The survey indicates 95 per cent of Nanaimo residents believe the quality of life in the Harbour City is good or very good, 72 per cent are somewhat satisfied with city staff and council, and 87 per cent are satisfied at the overall level and quality of city services.
Seventy-one per cent said they feel they are receiving good value for their tax dollars.
Nanaimo Mayor John Ruttan said the results are encouraging, but there is more work to do at city hall to engage the public in municipal matters.
“The one thing to me that is of value is that it’s an independent outside review,” said Ruttan. “I don’t think they held back any punches and the report they presented truly reflected people’s opinions. But it does reveal some things that need to be focused on and maybe improved on.”
Ruttan points out that one of the messages “that came through loud and clear” is concern over a lack of communication between city hall and the electorate.
The city is hiring a new communications manager to address that, something Ruttan says is necessary.
“I think being proactive in getting information out to the community will be very beneficial, more timely and overall, better information than before,” he said.
Sixty-two percent of respondents said they were satisfied with how the city communicates to its citizens.

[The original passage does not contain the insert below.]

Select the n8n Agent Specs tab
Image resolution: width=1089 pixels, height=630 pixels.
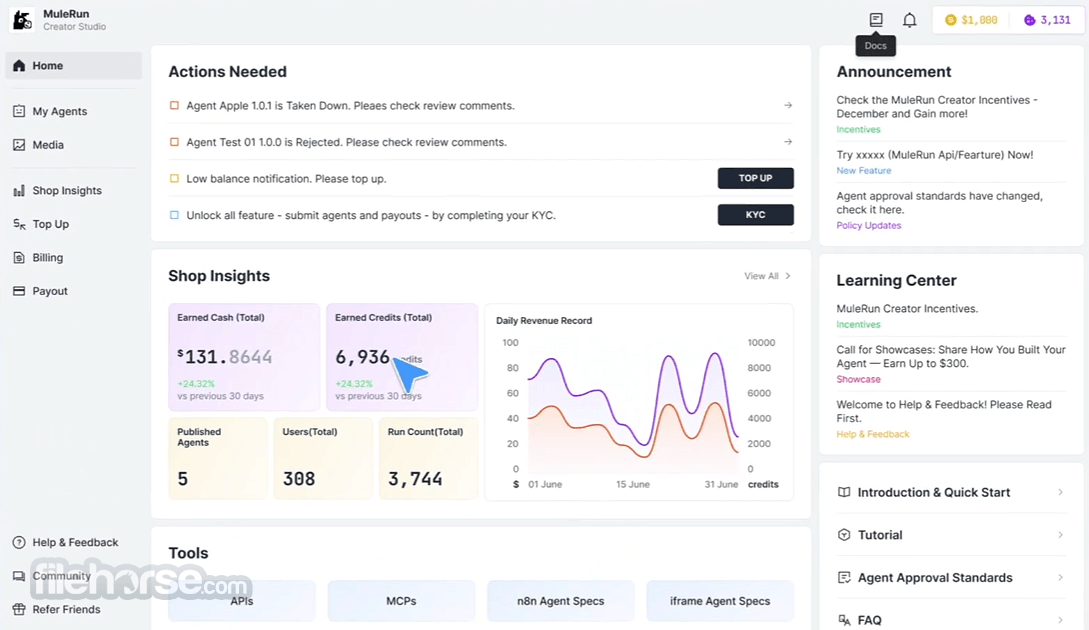tap(560, 601)
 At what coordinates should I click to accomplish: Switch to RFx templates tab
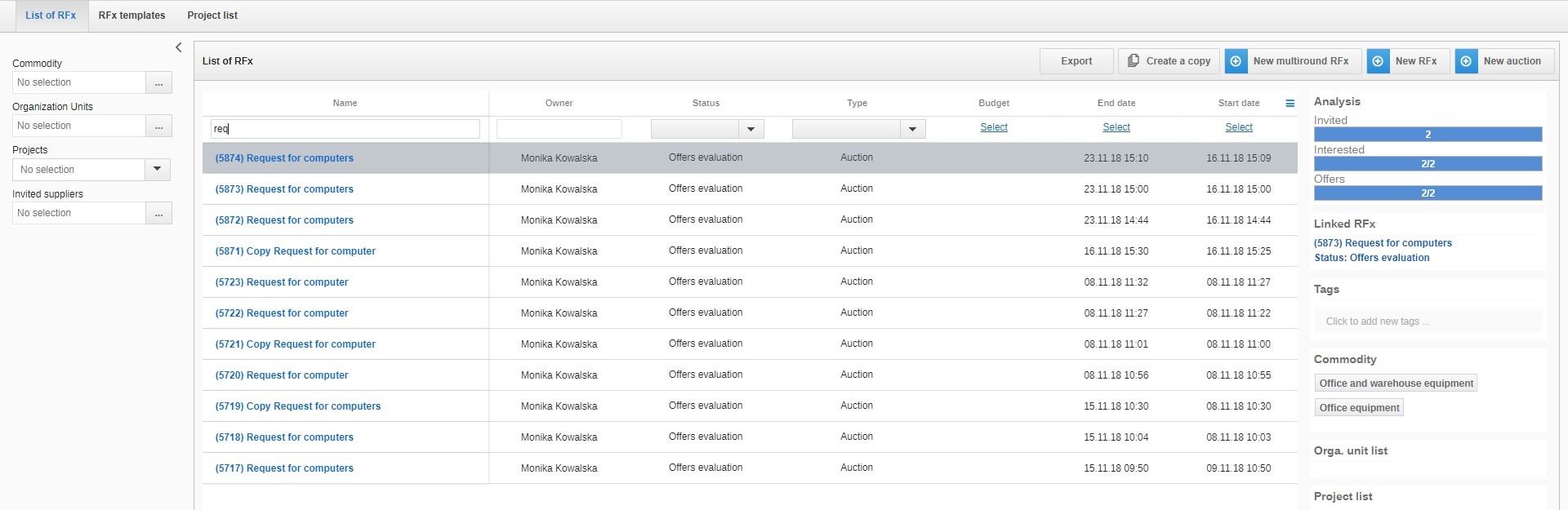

Information respondents said they’d be most interested in receiving from the city include tax and budget information (12 per cent), community planning and land use (11 per cent) and parks and recreation (six per cent). Twenty-one per cent they aren’t interested in receiving any additional information.
Factors driving the quality of life satisfaction rate include revitalization of downtown, growth and development, and amenities and services. Unemployment, job loss and low wages, however, were the top answers among those who said they believe quality of life is worsening in Nanaimo.
Social, economic and transportation issues led community issue concerns for those surveyed, though no single issue dominated.
The survey also revealed an even split among those who would prefer an increase in taxes to maintain or expand municipal services and those who would prefer reduced taxes and services.
Nineteen per cent said taxes should be increased to enhance and expand taxes, 24 per cent said taxes should be increased to maintain services at current levels, 26 per cent said services should be cut to maintain current tax levels and 15 per cent said taxes should be reduced to cut services.